Princess Cruises, the cruise line owned by Carnival Corporation & plc. that stopped their global operations after the outbreak of coronavirus in two of their ships, have now confirmed they suffered a major security breach that spanned three months last year.
In the notice of a potential data breach published on their website, Princess Cruises have confirmed that in May 2019 they identified suspicious activity in their network. The incident involved unauthorised access to multiple employee email accounts in the period of 11 April – 23 July 2019. Some of the emails contained personal information of guests, crew, and employees.
Princess Cruises said that the data security incident potentially compromised the name, address, Social Security Number, passport number, driver's license number, credit card, and financial account information, and health-related information. This data leak was not specific to each guest and the company does not have any evidence of misuse of this personal information so far.
Princess Cruises have confirmed that apart from their ongoing investigation, they have also reported this incident to the law enforcement. Furthermore, they are reviewing their security policies and implementing changes to enhance their security program. The security incident also impacted employees working for Holland America Lina, another travel company owned by Carnival Corporation.

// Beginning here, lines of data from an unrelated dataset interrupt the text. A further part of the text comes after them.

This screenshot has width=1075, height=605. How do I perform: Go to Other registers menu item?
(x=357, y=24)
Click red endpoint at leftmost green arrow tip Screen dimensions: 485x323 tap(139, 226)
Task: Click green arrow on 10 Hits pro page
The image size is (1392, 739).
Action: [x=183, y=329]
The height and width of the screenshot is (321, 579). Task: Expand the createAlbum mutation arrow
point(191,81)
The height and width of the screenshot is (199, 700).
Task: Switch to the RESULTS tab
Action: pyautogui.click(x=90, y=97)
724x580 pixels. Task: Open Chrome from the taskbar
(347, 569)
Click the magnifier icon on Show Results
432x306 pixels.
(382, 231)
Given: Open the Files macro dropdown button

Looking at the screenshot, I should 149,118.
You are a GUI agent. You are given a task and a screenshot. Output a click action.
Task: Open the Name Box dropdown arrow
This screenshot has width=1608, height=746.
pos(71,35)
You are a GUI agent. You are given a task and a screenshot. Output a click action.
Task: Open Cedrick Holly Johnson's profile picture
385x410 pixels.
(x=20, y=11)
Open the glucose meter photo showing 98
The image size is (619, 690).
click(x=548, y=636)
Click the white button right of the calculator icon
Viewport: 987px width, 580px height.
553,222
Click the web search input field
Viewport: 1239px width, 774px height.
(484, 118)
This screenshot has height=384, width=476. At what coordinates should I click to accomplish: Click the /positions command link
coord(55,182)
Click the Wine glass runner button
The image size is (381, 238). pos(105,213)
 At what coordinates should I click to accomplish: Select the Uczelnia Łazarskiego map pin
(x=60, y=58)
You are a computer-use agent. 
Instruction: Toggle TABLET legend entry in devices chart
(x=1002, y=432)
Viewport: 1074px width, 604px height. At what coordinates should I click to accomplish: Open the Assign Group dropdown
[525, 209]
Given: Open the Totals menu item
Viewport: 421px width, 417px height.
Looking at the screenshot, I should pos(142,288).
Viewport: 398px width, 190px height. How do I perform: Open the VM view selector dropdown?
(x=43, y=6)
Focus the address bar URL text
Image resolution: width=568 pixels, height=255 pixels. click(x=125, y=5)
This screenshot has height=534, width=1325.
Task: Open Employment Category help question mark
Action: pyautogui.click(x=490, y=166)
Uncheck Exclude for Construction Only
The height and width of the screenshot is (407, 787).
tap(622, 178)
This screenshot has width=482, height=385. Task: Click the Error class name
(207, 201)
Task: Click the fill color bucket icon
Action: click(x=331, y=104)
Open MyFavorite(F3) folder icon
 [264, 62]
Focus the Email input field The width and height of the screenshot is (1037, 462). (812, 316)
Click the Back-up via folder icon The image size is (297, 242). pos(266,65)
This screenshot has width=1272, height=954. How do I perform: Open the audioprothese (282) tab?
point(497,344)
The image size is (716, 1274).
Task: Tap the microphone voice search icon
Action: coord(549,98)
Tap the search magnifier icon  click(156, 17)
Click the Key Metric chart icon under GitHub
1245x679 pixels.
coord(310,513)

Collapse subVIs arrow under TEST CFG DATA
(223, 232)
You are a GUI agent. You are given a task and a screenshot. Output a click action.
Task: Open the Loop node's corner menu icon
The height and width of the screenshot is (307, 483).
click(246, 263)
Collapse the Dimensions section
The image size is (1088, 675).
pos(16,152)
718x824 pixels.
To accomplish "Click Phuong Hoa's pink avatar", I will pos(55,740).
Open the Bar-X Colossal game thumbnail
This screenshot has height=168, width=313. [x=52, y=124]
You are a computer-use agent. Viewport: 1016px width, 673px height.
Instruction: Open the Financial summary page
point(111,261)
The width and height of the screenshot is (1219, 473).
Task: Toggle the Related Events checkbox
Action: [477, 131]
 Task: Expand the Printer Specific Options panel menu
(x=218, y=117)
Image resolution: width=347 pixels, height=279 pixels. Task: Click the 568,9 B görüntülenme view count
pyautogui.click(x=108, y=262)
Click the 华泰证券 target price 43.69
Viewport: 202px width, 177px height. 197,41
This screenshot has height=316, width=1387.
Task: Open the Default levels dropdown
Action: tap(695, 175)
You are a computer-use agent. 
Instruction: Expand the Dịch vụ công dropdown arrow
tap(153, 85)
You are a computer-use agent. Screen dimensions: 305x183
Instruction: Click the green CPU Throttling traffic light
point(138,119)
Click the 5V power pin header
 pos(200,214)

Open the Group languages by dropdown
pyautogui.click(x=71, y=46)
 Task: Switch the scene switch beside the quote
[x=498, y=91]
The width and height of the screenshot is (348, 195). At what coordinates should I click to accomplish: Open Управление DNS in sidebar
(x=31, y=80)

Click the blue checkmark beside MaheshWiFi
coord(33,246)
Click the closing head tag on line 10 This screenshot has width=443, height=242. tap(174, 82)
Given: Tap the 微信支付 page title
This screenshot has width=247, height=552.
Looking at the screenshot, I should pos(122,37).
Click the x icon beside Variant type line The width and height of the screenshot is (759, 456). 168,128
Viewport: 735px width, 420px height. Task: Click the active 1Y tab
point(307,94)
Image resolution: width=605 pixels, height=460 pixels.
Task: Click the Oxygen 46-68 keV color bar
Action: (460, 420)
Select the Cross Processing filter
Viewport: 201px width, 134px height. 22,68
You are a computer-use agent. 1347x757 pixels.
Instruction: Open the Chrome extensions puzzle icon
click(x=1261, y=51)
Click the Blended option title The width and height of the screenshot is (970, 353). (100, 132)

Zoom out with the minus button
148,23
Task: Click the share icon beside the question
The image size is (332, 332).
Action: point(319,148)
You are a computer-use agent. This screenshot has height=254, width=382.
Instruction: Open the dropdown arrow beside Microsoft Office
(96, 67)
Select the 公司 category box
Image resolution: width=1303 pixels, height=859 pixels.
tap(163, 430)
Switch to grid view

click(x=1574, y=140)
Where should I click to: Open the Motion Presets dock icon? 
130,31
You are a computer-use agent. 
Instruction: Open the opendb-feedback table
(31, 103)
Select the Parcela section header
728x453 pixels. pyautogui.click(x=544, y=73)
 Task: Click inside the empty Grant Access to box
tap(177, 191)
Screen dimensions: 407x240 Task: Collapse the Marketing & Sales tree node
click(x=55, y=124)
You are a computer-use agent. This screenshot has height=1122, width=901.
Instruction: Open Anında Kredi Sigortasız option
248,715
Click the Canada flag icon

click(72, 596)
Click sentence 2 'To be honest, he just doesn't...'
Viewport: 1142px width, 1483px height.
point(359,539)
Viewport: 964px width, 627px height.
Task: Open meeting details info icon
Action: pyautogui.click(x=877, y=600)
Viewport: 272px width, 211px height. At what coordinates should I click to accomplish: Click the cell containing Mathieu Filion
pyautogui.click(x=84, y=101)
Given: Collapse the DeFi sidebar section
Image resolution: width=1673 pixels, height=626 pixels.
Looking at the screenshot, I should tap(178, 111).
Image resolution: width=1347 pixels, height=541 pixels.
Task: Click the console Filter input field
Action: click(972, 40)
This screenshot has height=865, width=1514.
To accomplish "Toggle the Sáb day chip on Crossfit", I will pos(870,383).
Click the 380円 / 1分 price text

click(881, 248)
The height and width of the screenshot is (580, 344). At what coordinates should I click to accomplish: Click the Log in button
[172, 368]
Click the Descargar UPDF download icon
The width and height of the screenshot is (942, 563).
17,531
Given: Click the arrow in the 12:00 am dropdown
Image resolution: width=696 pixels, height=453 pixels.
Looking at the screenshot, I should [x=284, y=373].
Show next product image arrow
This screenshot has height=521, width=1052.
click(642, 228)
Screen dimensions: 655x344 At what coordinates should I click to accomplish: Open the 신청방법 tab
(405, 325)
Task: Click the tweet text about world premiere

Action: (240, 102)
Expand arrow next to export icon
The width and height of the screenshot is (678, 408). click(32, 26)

Jonathan Knudsen, senior security strategist at Synopsys, told TEISS that news of the data breach at Princess Cruises makes one thing perfectly clear: all businesses are software businesses. Regardless of specifics, software is part of the underlying critical infrastructure that supports every business.
"Businesses of all types are realising that software is critical infrastructure. When software fails, the consequences can be severe, ranging from inconvenience and expense all the way up to reputation damage and loss of business continuity.
"A proactive, security-forward culture is the best way to minimise risk. This means thinking about security in all initiatives, large and small. Ongoing security education is important, but it is just as important to incorporate security into the design of network infrastructure, internal software systems, and business processes, not to mention making security a first-class citizen when procuring software and systems," he added.